The task: The material below must be restated exactly, line by line.

+ + + + + + +

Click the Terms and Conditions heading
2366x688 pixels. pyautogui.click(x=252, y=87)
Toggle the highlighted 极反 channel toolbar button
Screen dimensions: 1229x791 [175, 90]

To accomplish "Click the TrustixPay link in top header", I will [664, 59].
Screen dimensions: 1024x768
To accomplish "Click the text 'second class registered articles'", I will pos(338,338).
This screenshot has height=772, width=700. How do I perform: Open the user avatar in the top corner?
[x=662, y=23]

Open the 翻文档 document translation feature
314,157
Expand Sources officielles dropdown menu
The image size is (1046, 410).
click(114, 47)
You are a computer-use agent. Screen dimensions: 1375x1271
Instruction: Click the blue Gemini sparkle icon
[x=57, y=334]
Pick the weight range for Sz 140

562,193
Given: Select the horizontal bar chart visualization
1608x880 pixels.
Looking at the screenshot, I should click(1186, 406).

+ + + + + + +

Answer to this task:
Click the Terms and Conditions heading
2366x688 pixels. pyautogui.click(x=252, y=87)
Toggle the highlighted 极反 channel toolbar button
Screen dimensions: 1229x791 [175, 90]

To accomplish "Click the TrustixPay link in top header", I will [664, 59].
Screen dimensions: 1024x768
To accomplish "Click the text 'second class registered articles'", I will pos(338,338).
This screenshot has height=772, width=700. How do I perform: Open the user avatar in the top corner?
[x=662, y=23]

Open the 翻文档 document translation feature
314,157
Expand Sources officielles dropdown menu
The image size is (1046, 410).
click(114, 47)
You are a computer-use agent. Screen dimensions: 1375x1271
Instruction: Click the blue Gemini sparkle icon
[x=57, y=334]
Pick the weight range for Sz 140

562,193
Given: Select the horizontal bar chart visualization
1608x880 pixels.
Looking at the screenshot, I should click(1186, 406).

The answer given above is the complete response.